* REQUIRED WORK
Can you copy out the records starting at the line that has "Open the バージョン tab" and stopping after the line that has "Action: tap(395, 241)", keeping every line in that span but shifting each click coordinate up by 94?

[Excerpt from a dataset]

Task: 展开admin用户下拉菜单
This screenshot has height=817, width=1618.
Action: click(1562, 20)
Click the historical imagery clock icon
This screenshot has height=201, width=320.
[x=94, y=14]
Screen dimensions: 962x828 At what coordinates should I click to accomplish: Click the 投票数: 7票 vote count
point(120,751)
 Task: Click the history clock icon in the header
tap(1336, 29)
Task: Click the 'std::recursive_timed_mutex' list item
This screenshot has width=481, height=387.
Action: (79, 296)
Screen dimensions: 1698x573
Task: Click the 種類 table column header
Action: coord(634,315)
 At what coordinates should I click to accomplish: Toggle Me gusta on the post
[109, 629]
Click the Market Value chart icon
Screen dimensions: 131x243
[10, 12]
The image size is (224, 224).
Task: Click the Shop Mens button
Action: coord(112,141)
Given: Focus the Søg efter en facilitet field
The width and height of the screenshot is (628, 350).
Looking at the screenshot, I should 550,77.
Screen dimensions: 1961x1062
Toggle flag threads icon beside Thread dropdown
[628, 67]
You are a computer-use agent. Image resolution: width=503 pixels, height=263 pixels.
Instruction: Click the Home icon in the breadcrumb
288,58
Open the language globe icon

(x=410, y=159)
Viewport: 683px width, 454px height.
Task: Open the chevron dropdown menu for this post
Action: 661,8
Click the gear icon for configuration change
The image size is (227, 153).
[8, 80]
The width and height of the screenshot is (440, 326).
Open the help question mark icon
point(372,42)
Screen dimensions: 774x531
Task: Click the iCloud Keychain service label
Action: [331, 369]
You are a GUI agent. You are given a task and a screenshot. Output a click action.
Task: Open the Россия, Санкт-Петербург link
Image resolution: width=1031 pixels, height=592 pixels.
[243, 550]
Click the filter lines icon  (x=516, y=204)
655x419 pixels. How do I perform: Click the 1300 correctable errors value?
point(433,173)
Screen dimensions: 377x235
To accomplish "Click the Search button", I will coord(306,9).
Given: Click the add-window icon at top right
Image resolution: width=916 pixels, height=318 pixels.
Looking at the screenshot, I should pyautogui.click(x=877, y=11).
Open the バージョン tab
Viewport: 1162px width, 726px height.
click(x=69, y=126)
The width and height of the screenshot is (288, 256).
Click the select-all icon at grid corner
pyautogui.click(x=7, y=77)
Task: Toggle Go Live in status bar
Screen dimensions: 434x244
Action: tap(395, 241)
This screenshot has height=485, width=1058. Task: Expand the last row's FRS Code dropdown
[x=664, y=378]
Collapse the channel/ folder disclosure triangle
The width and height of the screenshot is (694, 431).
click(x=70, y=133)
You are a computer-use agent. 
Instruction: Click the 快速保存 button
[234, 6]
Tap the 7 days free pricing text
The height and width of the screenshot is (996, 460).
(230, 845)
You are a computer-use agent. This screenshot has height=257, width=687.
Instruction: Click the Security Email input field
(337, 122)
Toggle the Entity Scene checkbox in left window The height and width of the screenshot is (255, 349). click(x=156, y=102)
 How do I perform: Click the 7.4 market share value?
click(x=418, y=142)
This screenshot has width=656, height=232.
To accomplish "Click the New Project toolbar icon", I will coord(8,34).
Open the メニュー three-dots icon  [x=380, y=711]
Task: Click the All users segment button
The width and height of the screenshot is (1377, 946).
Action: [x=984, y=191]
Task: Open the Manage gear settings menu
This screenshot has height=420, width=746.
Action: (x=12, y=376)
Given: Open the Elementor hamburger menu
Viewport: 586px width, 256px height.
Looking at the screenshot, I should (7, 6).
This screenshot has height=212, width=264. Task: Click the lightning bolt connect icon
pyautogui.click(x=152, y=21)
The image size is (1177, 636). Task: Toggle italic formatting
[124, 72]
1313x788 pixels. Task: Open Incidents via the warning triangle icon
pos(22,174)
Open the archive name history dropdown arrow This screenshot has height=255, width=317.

* SOLUTION TO THIS EXERCISE
Open the バージョン tab
Viewport: 1162px width, 726px height.
click(x=163, y=220)
The width and height of the screenshot is (288, 256).
Click the select-all icon at grid corner
pyautogui.click(x=101, y=171)
Task: Toggle Go Live in status bar
Screen dimensions: 434x244
Action: tap(489, 335)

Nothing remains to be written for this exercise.